Он подтолкнул меня к двери. Та внезапно открылась.
— Буон джорно, ми кьямо Санто Валентино. — Улыбчивый низенький продавец потянулся к сердечку в моих руках. — Дамми иль купоне.
Дверь мгновенно захлопнулась за мной, отрезав завопившую от радости и снова взвывшую парочку.
— Простите, не понимаю.
— Меня зовут Санто Валентино. — Итальянец оказался полиглотом. — Можно просто синьор Валентино. Я вампир.
Сначала мне не верилось в реальность происходящего, я пытался сбежать от психа, но слово за слово — и вышеприведенный разговор привел к исполнению желания.
Надежда на победу в конкурсе, естественно, не оправдалась, но цель приблизилась. Рассказ понравился многим. И я пришел вторично.
— О чем должен быть новый рассказ? — спросил синьор Валентино.
— Конкурс ко дню Святого Валентина, условие — про любовь, подусловие — попытка склеить что-либо, хотя бы разбитое сердце.
— Позвольте уточнить: любовь к чему? В наличии имеются прекрасные варианты: к приключениям, к спиртному, к азартным играм, к деньгам… — Синьор Валентино оборвал сам себя. — Что-то не то говорю. Любовь. Ну конечно же. — Он хлопнул себя по лбу. — Я понял направление, сейчас подберу что-нибудь.
Он то ли хлопнул в ладоши, то ли потер их в задумчивости перед трудной задачей, но кроме этого сделать ничего не успел — в лавку влетела запыхавшаяся молодая дама.

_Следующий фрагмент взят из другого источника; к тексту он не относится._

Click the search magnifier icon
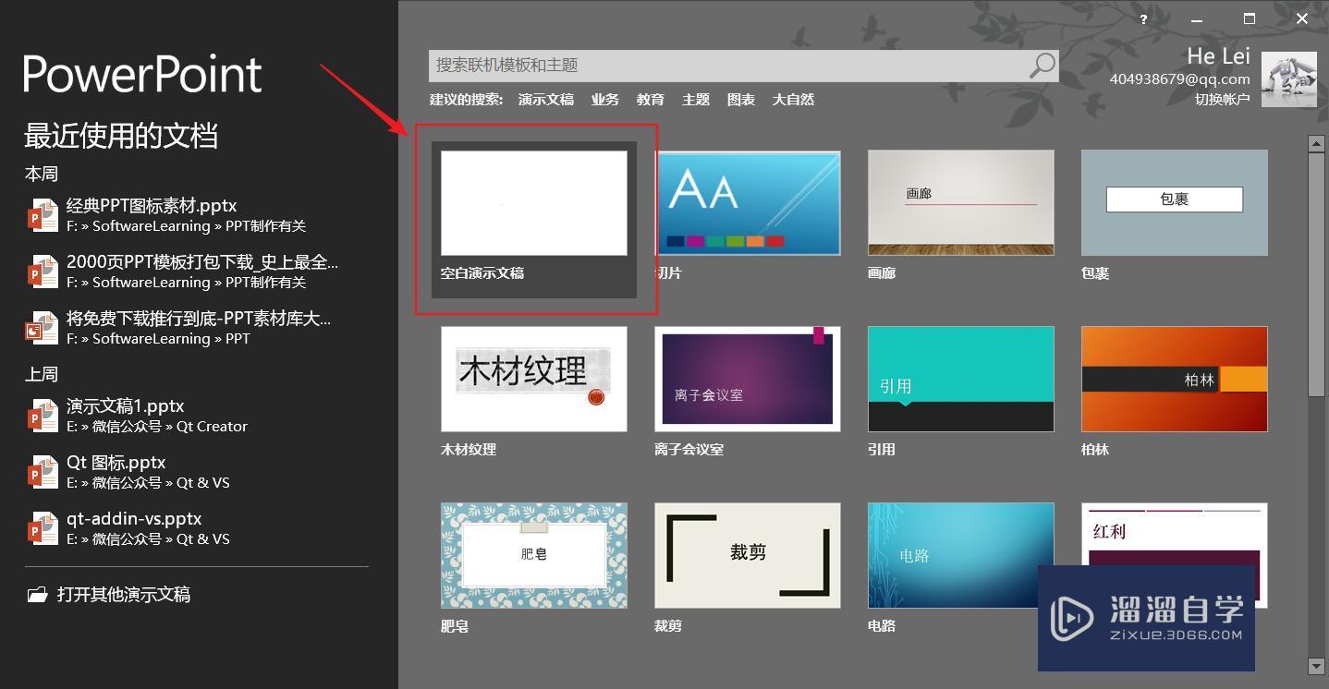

Я обомлел. Сколько лет посетительнице, во что одета, какого цвета волосы и прочее — все растворилось во взгляде невероятных глаз — искренних, глубоких, безмерно голубых. Больше я не видел ничего. Меня смыло, закрутило и теперь утягивало куда-то — то ли в рай, то ли в ад, то ли в новую жизнь. Передо мной стояла Она — та самая, из грез и снов, которую ждал всю жизнь, изредка соскальзывая с главного направления в тупички, но всегда возвращаясь.

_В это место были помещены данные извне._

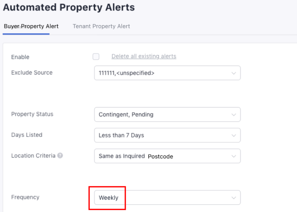
Task: Expand the 'Contingent, Pending' Property Status selector
Action: point(161,115)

На прилавок упало такое же сердечко, как пришедшее мне по почте.
— Рад, что воспользовались новым купоном. — Синьор Валентино разгладил картонку и спрятал под прилавок. — Честно говоря, не думал, что увижу вас снова, но все же отправил. Хотите склеить сердце или отношения?
— Не знаю. — Женский взор, в котором я тонул, погас и опустился. — Я приехала к Бруно, потому что казалось, будто итальянцы — другие. Дома, когда слушала Челентано, кожа покрывалась мурашками, я закрывала глаза и представляла… неважно, что я представляла. Теперь я выучила язык и узнала правду. «Только я. Только ты. И футбол по телевизору» — представляете, это из пробиравшей до дрожи романтичнейшей песни «Соли», что значит «Одни». Когда загадывала желание, я хотела другой жизни, но не думала, что будет так. Не снимать обувь ни дома, ни в гостях, пить вино вместо компота и чая, борщ есть не со сметаной, которой они не знают, а с пармезаном, а затычку в раковине считать главным кухонным атрибутом… и не удивляться откровенному разглядыванию… целоваться со всеми приходящими-уходящими до потери пульса, спать исключительно в кромешной тьме, не мыслить ванной без окна, забыть о сливочном масле и пододеяльниках, а наворачивая ягненка, кролика или, прости Господи, кастрато, считать себя вегетарианцем… Еще — разгибать пальцы при счете, сначала завтракать, а затем умываться, воду пить не из крана, а исключительно из бутылки, кипятить ее в микроволновке, считать, что чистые волосы — это уже прическа, после еды не говорить «спасибо», прилюдно сморкаться, а цветы получать только на собственные похороны… Список бесконечен. Не об этом я мечтала, когда бросала работу, друзей и переезжала в чужую страну. Я думала, здесь, в новых условиях, чувства расцветут, а они завяли и умерли. Склейте сердца, чтобы я и мой избранник понимали друг друга с одного взгляда, или просто склейте разбитое сердце. В общем, склейте мою жизнь, если возможно.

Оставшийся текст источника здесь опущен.